To me happiness is a surface-bubbliness. It’s a smile, it’s an overall lightness, it’s a laugh that starts in my throat rather than my gut. And it feels good to be happy, sure. But it’s a shallower feeling. Other light feelings, like joy, ecstasy, are like a glow spreading out from my core, or a tingling shooting out from my back to my limbs. Happiness is this border feeling, that is more outward-facing, more apparent to others, but gives me less.
To me intelligence is different from smarts, in that intelligence encompasses all sorts of smarts. It’s your mind’s ability to utilize your brain, your body. To be discerning. It’s an awareness and understanding. Smarts are inside of intelligence; they’re the individual, and often overlapping, skills and knowledges. I agree with Gardner’s Theory of Mulitple Intelligences, that intelligence isn’t one ability we have, but many that combine into unique balances within everyone. So, we have these smarts that are inside these intelligences that are inside our minds.

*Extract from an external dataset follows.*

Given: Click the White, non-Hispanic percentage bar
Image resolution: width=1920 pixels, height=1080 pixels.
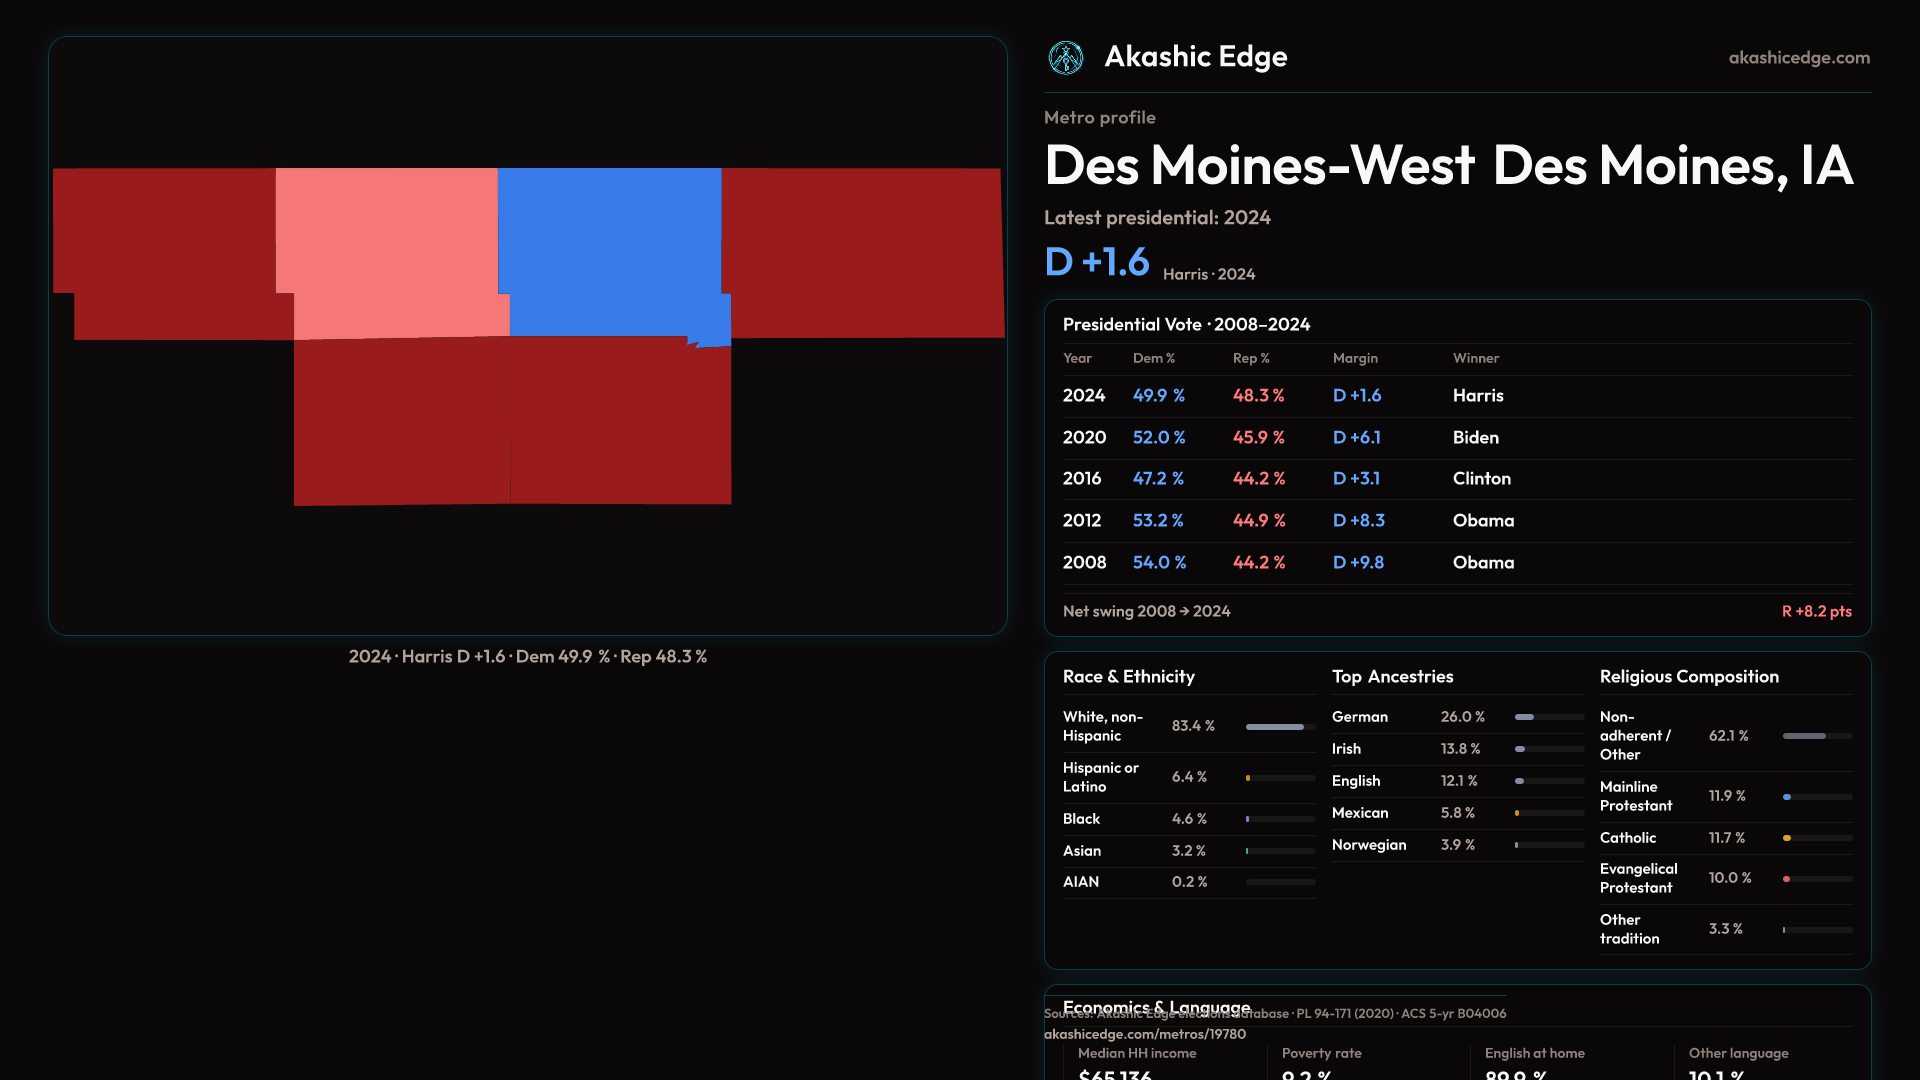Looking at the screenshot, I should 1279,727.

I don’t think that those with “disabilities” aren’t intelligent, just that they have a different balance of intelligences than is typically deemed by society as the proper and over-arching “Intelligent”
That said, because of how I see the two particular words, my answer is I’d rather live a life with intelligence.—I’m changing the phrase slightly, because it wouldn’t be a life only of intelligence, but one where I had my intelligence to go forth with.
I’d rather be fulfilled than just happy, even if that fulfillment is based in deeper, and sometimes darker, emotions. With just happiness I’d feel like I’d be living inside a bubbly shell.
To me, to choose a life of happiness over intelligence is not to just choose happiness over intelligence, but also surface over depth.
As to @DominicX‘s question: Well-liked/nice and unintelligent. sure don’t want to be an asshole!!